Mansyur Rahim (Anchu) |
Untuk memecahkan permasalahan warga di jalur yang
macet dan mengurangi kendaraan pribadi inilah Pasikola hadir. Untuk uji-coba, Pasikola melayani dua rute, untuk siswa-siswa di SDN IKIP dan SMPN 3
yang dikenal sebagai dua daerah macet pada waktu-waktu pergi dan pulang
sekolah. Kendaraan yang digunakan adalah pete-pete konvensional yang disulap
sedemikian rupa sehingga aman dan nyaman untuk anak-anak, dengan pengemudi yang
terlatih dan profesional. Fasilitasnya adalah perpustakaan mini, air minum,
terali pengaman, colokan listrik, penyejuk ruangan, pengharum ruangan, sistem
audio, tabung pemadam kebakaran, dan tenpat sampah.
Pengemudi, penyelenggara Pasikola, dan orang tua siswa
terhubung ke aplikasi sehingga bisa memantau perjalanan anak-anak mereka dari
rumah – sekolah, hingga kembali ke rumah lagi. Di dalam aplikasi tersebut ada
agenda sekolah, pengumuman/info sekolah, dan kalender akademik.
Kue-kue tradisional dan Kopi Ujung.

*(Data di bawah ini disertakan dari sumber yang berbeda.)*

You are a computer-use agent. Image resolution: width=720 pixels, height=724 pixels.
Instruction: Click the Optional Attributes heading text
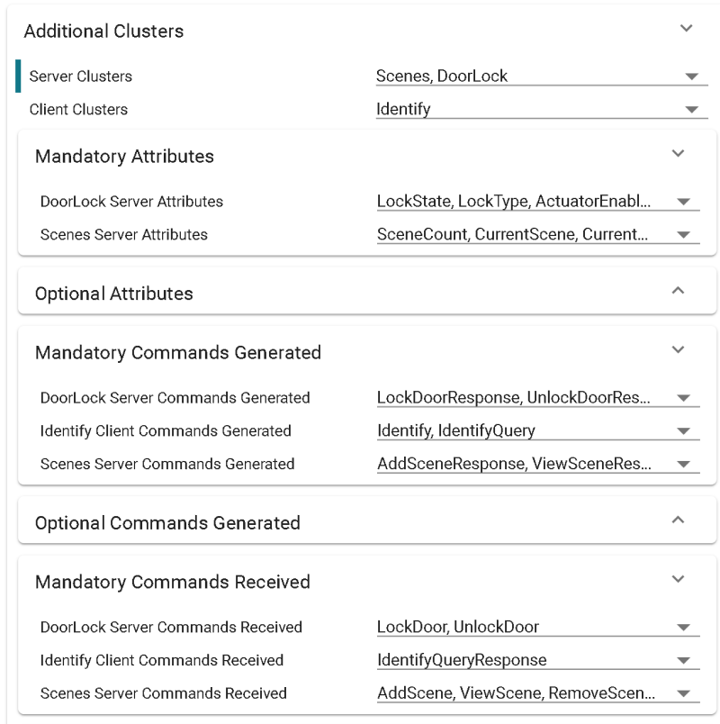tap(113, 294)
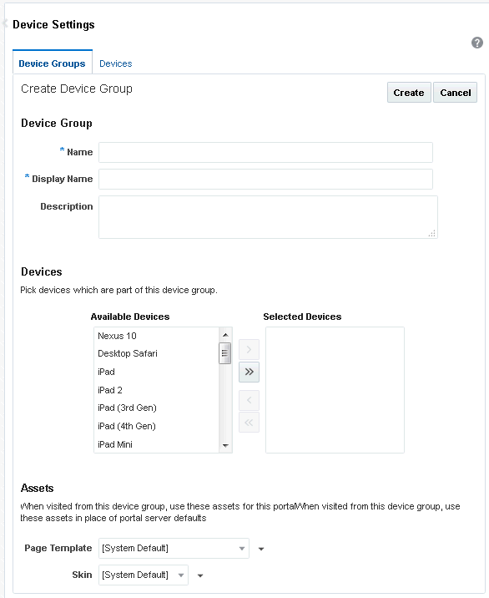Image resolution: width=489 pixels, height=598 pixels.
Task: Click the single left-arrow Remove button
Action: pos(249,400)
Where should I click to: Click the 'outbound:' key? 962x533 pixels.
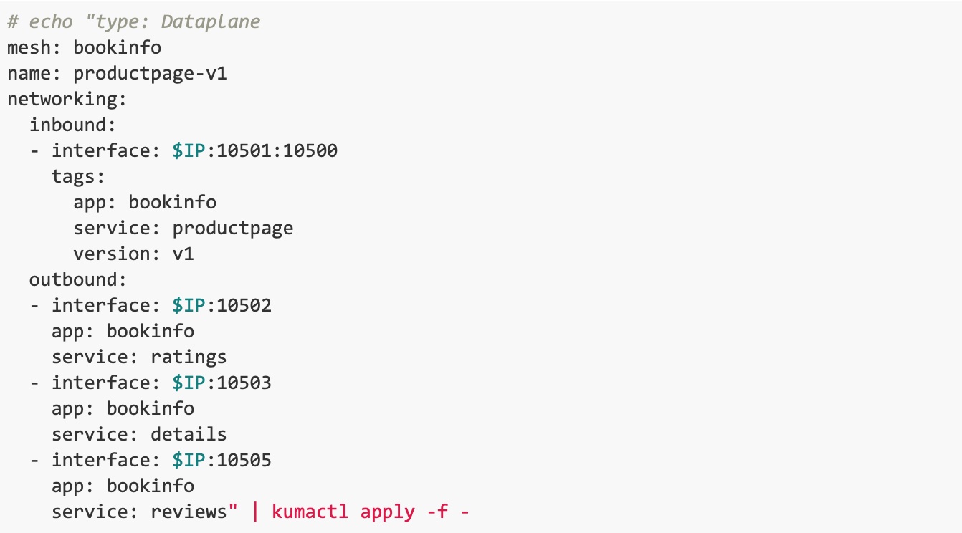coord(78,279)
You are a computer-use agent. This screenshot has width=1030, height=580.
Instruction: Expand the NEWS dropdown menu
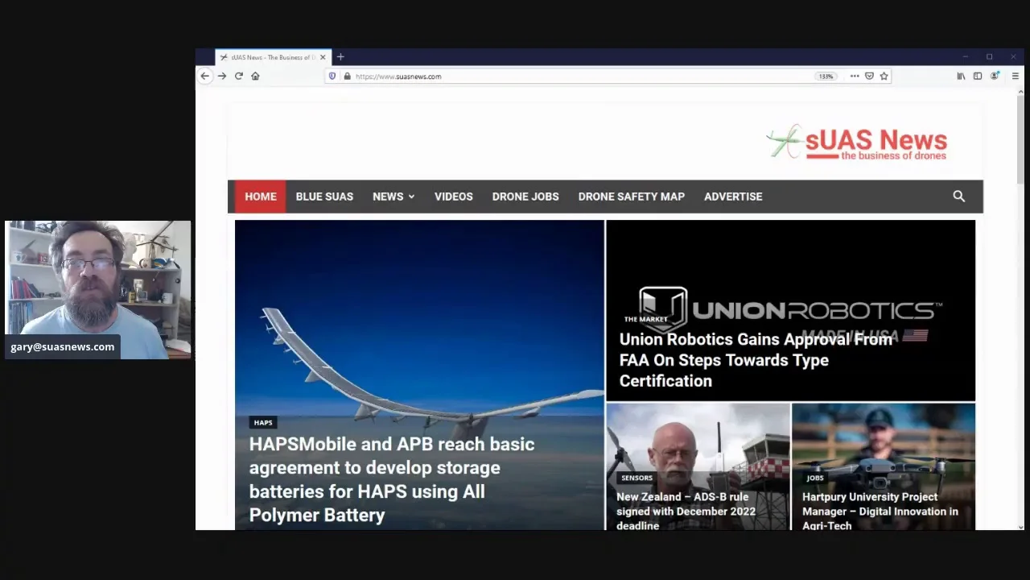[393, 196]
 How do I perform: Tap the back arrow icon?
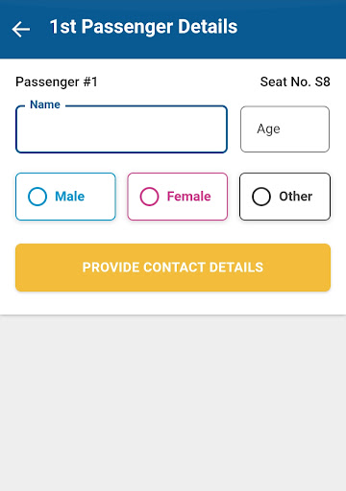click(x=21, y=29)
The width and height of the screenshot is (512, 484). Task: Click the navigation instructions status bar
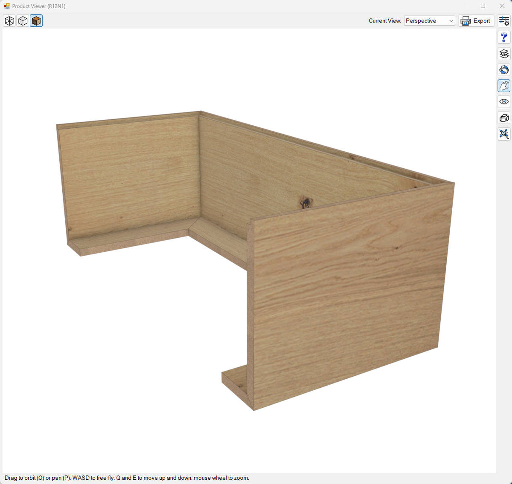126,478
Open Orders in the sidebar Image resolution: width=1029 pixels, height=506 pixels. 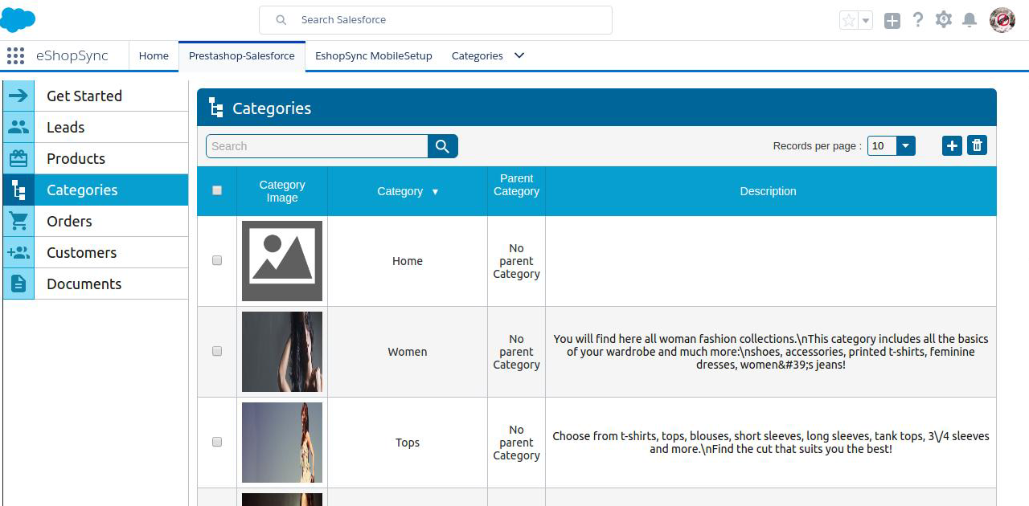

Sumber foto: fan page FB SHOWCASE |
Anchu mengatakan bahwa kata kunci transportasi
transportasi publik masa depan ini adalah “konektivitas”. Konsepnya dibangun
atas data dan fakta yang ada di masyarakat. Sebelum menjalankan Pasikola, tim
Pasikola turun ke warga dengan cara menanyakan apa permasalahan mereka atau apa
yang mereka harapkan dari angkutan umum untuk anak sekolah. Model Pasikola ini diharapkan
bisa diterapkan dan masih bisa dikembangkan. Tergantung nanti bagaimana
pemerintah kota menanganinya.
Oya, bagi Anda yang ingin tahu lebih lengkap tentang
latar belakang Pasikola dan bagaimana prosesnya hingga sekarang, silakan baca 2
tulisan di blog Anchu ini: Mengurai
Kemacetan di Makassar dan PASIKOLA,
Petepete Anak Sekolah.
Genoil:
Bukan Minyak Goreng Bekas Biasa
Anak muda yang menjadi
penampil berikut sudah tak asing lagi bagi saya. Pertama kali saya mengenalnya
saat menghadiri undangan BaKTI. Saat itu Andi Hily Mutawakkil menjadi nara sumbernya, bersama dengan
kawan-kawannya di Genoil. Anda bisa membaca tentangnya di blog ini pada tulisan
berjudul Kisah
Sulap Minyak Jelantah Menjadi Bahan Bakar Biodiesel.
Andi Hilmy |
Dari yang pada awalnya tidak dikenal, kini Hilmy sudah menjadi terkenal –
identik dengan Genoilnya. Bagaimana tidak, founder dan CEO
dari perusahaan pengolahan minyak biodiesel (Genoil) ini bersama kelima
temannya berhasil menjuarai Idea Fest tahun 2016 di Jakarta. Dia juga juga merupakan
delegasi Indonesia di Global Entreprise Network (GSEN) United Kingdom 2016 dan
Ketua Bidang Riset dan Teknologi di Himpunan Pengusaha Muda Indonesia Perguruan
Tinggi Sulawesi Selatan. Selain
itu, Hilmy telah berkali-kali menjadi pembicara dalam berbagai kesempatan, baik
skala lokal maupun nasional. Kembali, pada Showcase dia menjad salah satu nara
sumber dengan presentasinya yang berjudul Used Cooking Oil for The Future.
Hilmy memulai social
entrepreneurship-nya dengan keprihatinan akan 3 masalah yang ada di
masyarakat kita:
- Minyak goreng bekas yang beredar kembali di pedagang gorengan. Ada juga yang dijual kembali sebagai minyak goreng curah. Ancaman berbagai penyakit degeneratif berada di balik banyaknya minyak goreng bekas yang beredar itu. Di kota Makassar saja, setiap harinya terproduksi sebanyak 17,6 ton minyak goreng bekas.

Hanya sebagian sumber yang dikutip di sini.